If, however, you tend to notice textures – if you play with your hair and love a massage – you are most likely to be kinetic. In bed, you often close your eyes, losing yourself to the sensation. ‘A great thing for this type is to play with different qualities of touch – textures such as silk or leather, or hot and cold temperatures. They would also enjoy stimulation all over the body, beyond the usual erogenous zones.’ So your lover will want to think in terms of bringing the whole of your body to a point of high arousal – every part of you until you are overwhelmed with the sensation.
‘Knowledge of what sexual type you are gives you greater control over your sexuality,’ says psychologist Dr Sandra Wheatley. ‘Everybody will have a preference and be drawn to some things over others. It’s similar to the way some people are more sensitive to music and others to paintings: it isn’t a choice for you, it’s just how it is. An awareness of what turns you on can enable you to relax and be comfortable in your own skin.’
It is in this place, this zone where you abandon yourself to stimulation by someone who truly understands your particular buttons, that you may find yourself tipping into a deeper kind of climax. ‘Providing you are in an open and welcoming frame of mind, if you are deeply and tenderly aroused, you may find you reach a kind of pre-dreamlike state. You are conscious, but not conscious, not controlling your body, not dictating your arousal or your climax.’
Once you’ve identified your stimulus, this isn’t to say that you should focus solely on satisfying your type. As Elena says, ‘You want to develop the other sides of your sexual mind. For example, a kinetic woman might try to keep her eyes open. You never want to use your type to limit yourself – more to highlight certain avenues that will repay exploration.’
Of course, in your relationship there are two sexual types to consider – your lovemaking will be shaped by the needs and desires of your partner as well as your own and, crucially, the compatibility of your types. ‘The great news is that your predominant sexual type is not wholly exclusive,’ Sandra says. ‘You might be 80% kinetic and 20% visual, so there will always be some overlap between your and your partner’s desires. Use this common ground as a starting point for communicating your sexual preferences, then you have a basis on which to suggest trying new things.’

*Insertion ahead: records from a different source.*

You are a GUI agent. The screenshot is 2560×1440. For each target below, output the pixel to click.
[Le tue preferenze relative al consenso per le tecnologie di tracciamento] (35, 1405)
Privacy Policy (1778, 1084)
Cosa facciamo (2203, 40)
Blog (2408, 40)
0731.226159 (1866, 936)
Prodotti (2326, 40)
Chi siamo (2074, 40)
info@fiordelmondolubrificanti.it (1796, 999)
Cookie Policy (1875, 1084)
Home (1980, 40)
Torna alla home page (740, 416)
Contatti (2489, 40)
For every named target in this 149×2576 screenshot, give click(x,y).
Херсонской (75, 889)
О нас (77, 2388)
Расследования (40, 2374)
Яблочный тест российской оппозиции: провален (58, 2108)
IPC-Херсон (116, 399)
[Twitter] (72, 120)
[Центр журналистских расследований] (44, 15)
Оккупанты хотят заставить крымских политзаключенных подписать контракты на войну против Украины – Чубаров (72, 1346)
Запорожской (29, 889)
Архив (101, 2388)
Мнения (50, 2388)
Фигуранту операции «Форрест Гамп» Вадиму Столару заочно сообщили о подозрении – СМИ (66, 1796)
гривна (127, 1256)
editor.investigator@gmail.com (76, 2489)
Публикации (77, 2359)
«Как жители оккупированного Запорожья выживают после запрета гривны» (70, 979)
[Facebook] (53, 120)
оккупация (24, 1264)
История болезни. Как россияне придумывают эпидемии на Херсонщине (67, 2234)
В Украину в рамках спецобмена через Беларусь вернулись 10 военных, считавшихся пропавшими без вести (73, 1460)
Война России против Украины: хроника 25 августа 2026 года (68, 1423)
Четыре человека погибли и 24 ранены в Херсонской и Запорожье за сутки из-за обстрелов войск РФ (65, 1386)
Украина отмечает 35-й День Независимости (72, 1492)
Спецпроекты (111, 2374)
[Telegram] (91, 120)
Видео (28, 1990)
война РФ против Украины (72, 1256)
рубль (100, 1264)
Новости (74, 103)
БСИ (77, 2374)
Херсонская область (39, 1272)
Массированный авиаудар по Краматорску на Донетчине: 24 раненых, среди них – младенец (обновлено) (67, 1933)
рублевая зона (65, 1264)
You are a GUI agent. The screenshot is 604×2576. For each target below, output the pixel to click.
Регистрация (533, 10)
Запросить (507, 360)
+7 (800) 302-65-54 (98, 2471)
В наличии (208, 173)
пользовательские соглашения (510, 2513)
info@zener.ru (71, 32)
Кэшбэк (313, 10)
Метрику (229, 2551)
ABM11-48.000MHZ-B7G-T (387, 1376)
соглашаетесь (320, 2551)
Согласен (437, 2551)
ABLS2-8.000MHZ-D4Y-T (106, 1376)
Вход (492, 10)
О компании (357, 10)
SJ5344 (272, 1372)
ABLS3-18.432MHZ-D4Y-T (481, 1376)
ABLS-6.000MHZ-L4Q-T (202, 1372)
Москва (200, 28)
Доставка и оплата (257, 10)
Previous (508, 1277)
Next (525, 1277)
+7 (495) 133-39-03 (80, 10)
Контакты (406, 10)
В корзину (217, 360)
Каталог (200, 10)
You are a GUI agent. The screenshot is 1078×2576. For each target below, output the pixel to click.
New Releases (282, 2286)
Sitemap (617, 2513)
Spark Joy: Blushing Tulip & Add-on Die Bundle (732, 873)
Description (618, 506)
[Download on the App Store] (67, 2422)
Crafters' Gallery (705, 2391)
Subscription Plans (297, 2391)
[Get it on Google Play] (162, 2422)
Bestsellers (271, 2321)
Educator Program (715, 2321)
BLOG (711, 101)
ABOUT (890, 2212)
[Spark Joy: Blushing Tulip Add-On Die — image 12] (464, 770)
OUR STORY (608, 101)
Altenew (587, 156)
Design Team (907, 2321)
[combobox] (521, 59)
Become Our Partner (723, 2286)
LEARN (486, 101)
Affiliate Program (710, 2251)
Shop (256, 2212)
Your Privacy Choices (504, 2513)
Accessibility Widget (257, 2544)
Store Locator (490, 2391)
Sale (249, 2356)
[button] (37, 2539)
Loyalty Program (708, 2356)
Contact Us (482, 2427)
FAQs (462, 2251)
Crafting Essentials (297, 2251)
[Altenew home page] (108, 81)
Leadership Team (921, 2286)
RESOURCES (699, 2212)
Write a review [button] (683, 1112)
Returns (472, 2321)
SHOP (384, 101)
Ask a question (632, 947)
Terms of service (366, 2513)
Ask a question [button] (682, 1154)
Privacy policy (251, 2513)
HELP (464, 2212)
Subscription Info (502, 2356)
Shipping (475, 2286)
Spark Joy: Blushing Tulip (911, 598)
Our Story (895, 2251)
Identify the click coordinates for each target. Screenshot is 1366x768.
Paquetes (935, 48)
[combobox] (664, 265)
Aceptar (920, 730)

Exploring both your own type and that of your lover can not only benefit your mutual orgasms, Sandra says, ‘but your relationship as a whole. If you are both able to open up and discuss what works for each of you, this breaks down barriers between you and builds confidence. When you are both noticing the details of one another, encouraging and communicating your turn-ons, you may find that your partner has observed things you never even knew about yourself.’